Он хвастал, но нельзя сказать, чтобы врал: таким он и был, и еще разным другим, и, уж во всяком случае, по сравнению с теми городами, которые Роберт считал теперь родными, куда искушеннее в обладании и удовольствиях, и из всех его недостатков только один заслуживал упоминания: он был чуть-чуть постарше.
Кроме Роберта, в пивной никого не было. Лида и его шурин, гангстер, жили за несколько улиц отсюда в полуподвальном этаже бывшего госпиталя. Это был квартал, где старушки, выводя по вечерам прогуливать до ближайшего фонаря своих собачонок, для безопасности клали в сумочку опасную бритву. Заброшенный госпиталь не наводил на мысль о кладах, и это было на руку шурину Герману: он знал о внимании налоговых инспекторов к себе и своему заведению.
Конечно, Роберт мог бы спать в одной из уютных комнат полуподвального этажа, но ему хотелось хоть на какое-то время выпутаться из паутины гангстерских рассказов Германа Грипера. А кроме того, здесь было веселее: если уж жить в Санкт-Паули, то в самом центре Реепербана.
Роберт встал и сварил кофе — того, что варили для домашних, а не для посетителей; оставив без внимания кастрюлю с сосисками, поджарил глазунью. За завтраком полистал «Констанце» — здесь, в пивной, иллюстрации выглядели еще пошлее.
Дымный ветер дул над площадью и, казалось, пронизывал до костей; даже швейцары немногих круглосуточно открытых веселых заведений не имели, видно, никакого желания вступать в разговор: всю ночь они зазывали приезжих, обещая им острые ощущения и времяпрепровождение пусть сомнительное, но зато поучительное — сейчас, в пять часов утра, на их рынке начинался застой, покупателей на эти ценности не находилось.
Сторож в гараже едва взглянул на Роберта, когда тот предъявил ему квитанцию, и Роберт отказался от мысли спросить у него, как пройти по этому лабиринту, образованному автомашинами. Он потерял много времени, но в конце концов между двумя машинами «оппель-капитан» нашел свой «боргвард».
Уличное движение стало гораздо оживленнее; но пока в автокроссе участвовали только грузовики и фургоны, доставлявшие товары в магазины. В их поток и втиснулся Роберт, и поток этот понес его машину от Хольстенваля через Ломбардский мост.

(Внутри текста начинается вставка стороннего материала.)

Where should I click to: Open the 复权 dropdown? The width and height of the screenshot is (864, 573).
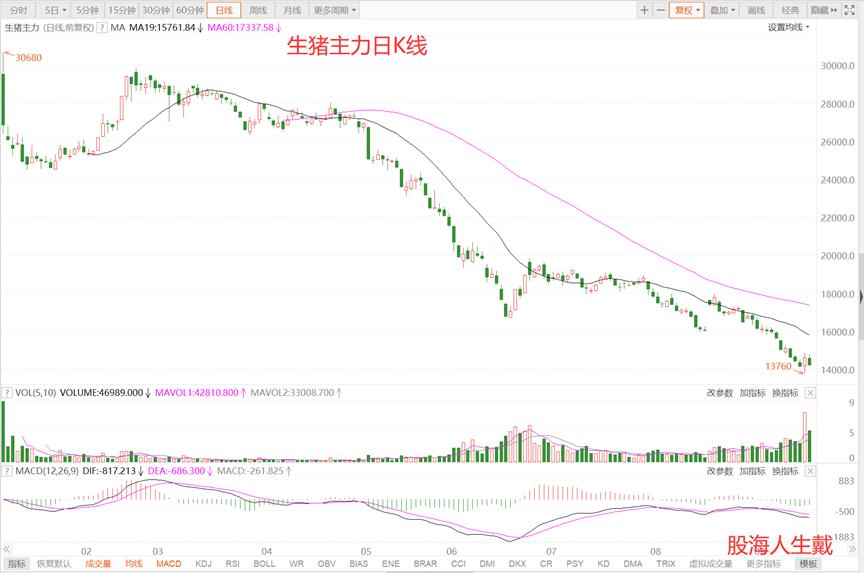pyautogui.click(x=686, y=10)
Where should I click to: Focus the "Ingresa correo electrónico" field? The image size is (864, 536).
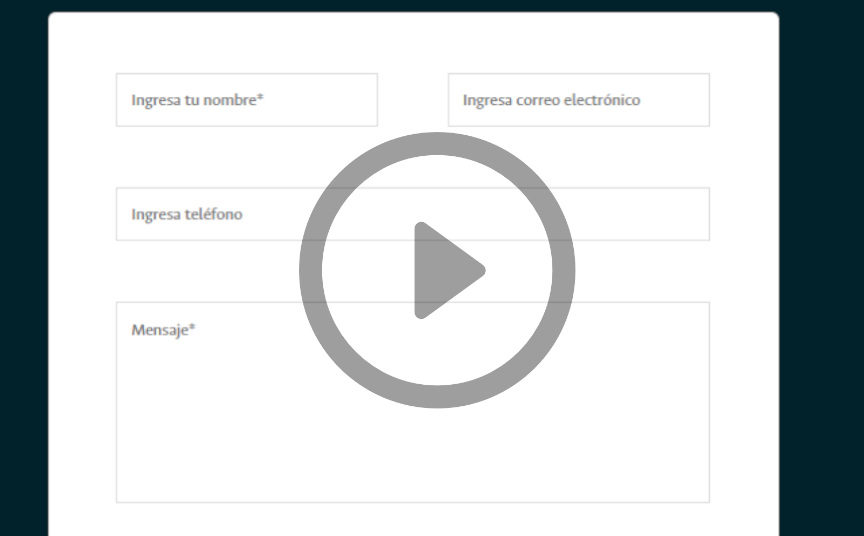pyautogui.click(x=579, y=100)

За мостами через Эльбу движение стало спокойнее, а в зеленом районе Харбург — Вильгельмсбург было и вовсе пустынно и тихо. Дамба отсюда совсем близко, но она оказалась недостаточно высокой. Все давно привыкли к ней как к парапету, и никто не воспринимал ее как защитное сооружение. Да никто и не чувствовал угрозы от воды за нею. Ведь вода эта была Эльбой, а не морем: море было далеко — километров за сто отсюда, а здесь был Гамбург, современный неприступный город.
Роберт оставил машину возле одного из установленных недавно временных фонарей и пошел пешком к поселку. Желтый щит предупреждал об опасности эпидемии, другой, тоже желтый, о том, что по грабителям будет открыта стрельба без предупреждения.
В одном из опустошенных наводнением садов какой-то человек при свете ручного фонаря складывал кирпичи.
— Доброе утро, — сказал Роберт, — рано вы поднимаетесь.
Человек рукой прикрыл глаза от света и, прежде чем ответить, некоторое время рассматривал Роберта.
— Вы тоже, — ответил он. — Полиция, страхование или газета?
— Не полиция и не страхование.
— Значит, газета. Вам еще не надоело?
— Самое главное только начинается, — сказал Роберт. — Как пойдут дела дальше и что тут теперь будет?
— Ха-ха, что тут теперь будет! Не прикидывайся простачком, дружок. Что тут будет, ты знаешь получше меня. Все мы получим новенькие квартирки, а участки перейдут в собственность вон той фабрики маргарина. Они уже двадцать лет зарятся на эту землю, хотят здесь что-то строить, ну, теперь наконец-то им повезло. Давай записывай поскорее, а то забудешь.
— Я из Восточного Берлина.
— Тогда проваливай, — сказал человек, — да побыстрее, понял? Вас это не касается. Еще не хватало мне с вами связываться. Сматывайся, понятно?
Роберт подошел к фонарю и спросил:
— Можно прикурить? У меня нет спичек.
Человек отодвинул стекло, и Роберт прикурил от фонаря.